As the men gathered in their messes, clustering hungrily about the well-scrubbed deal tables to await the appearance of the cooks, with their mess-kits of steaming cocoa and boiled ship’s biscuit, the Boatswain’s powerful, full-throated voice could be heard, carrying clearly to the lower deck.
“D’ye hear there, fore and aft? Clean for muster at five bells … rig of the day duck frocks and white trousers! Clean shirts and a shave, for Captain’s inspection at five bells… .”
Phillip Hazard stood by himself on the starboard side of the quarterdeck, a tall and, in that moment, an oddly isolated and even lonely figure as he listened to the shouted orders, his dark brows meeting in a frown. Captain’s inspection now meant, of course, Captain Crawford’s inspection, not his own, he reflected wryly. In fact, this was probably the last time that he would stand on the weather side of Trojan’s quarterdeck, clad in the dignified trappings of command, his word law to the three hundred officers and men who made up the frigate’s complement of bluejackets, engineers, and marines. In a little under three hours’ time, he would cease to enjoy the exclusive right to pace these few yards of narrow deck, which were, by tradition, the commander’s prerogative, sacred to him as soon as he made his appearance from below, and to be shared only at his invitation, even by the officer of the watch.

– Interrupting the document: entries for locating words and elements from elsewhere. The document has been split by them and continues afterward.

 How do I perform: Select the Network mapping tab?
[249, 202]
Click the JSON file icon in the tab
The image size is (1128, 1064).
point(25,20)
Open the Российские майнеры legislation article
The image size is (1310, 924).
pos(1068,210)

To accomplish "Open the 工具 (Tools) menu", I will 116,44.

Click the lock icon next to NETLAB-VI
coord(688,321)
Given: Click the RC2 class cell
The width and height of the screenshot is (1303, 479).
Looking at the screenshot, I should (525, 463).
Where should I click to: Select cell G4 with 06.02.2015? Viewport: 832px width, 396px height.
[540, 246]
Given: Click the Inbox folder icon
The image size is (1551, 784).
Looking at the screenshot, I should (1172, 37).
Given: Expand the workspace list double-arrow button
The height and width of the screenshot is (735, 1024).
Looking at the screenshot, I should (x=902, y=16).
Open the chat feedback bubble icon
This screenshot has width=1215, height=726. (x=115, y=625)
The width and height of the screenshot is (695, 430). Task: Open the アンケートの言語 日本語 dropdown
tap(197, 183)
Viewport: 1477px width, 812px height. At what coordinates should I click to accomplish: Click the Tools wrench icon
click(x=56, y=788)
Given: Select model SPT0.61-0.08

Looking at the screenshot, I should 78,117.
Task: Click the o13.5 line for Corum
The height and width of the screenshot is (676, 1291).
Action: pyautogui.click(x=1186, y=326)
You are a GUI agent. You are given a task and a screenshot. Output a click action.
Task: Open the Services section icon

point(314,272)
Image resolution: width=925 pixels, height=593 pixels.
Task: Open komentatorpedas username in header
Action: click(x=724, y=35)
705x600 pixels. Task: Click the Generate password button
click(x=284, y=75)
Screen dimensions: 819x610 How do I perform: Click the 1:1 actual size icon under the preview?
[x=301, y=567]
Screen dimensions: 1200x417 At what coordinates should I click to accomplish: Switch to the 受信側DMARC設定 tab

All too soon another man would stand here in his place and he himself, stripped of his brief authority, would be merely one of half a dozen watch-keeping lieutenants on board a ship-of-the-line, limited in his responsibilities, anonymous in his lack of importance.
He smothered another sigh and, suddenly aware that the eyes of his own officer of the watch were fixed on him in mute but nonetheless obvious sympathy, felt himself redden.
“Well?” He turned to face the offender. “What is it, Mr Fox?” His tone was discouraging, deliberately so, but Lieutenant Fox appeared to notice nothing amiss.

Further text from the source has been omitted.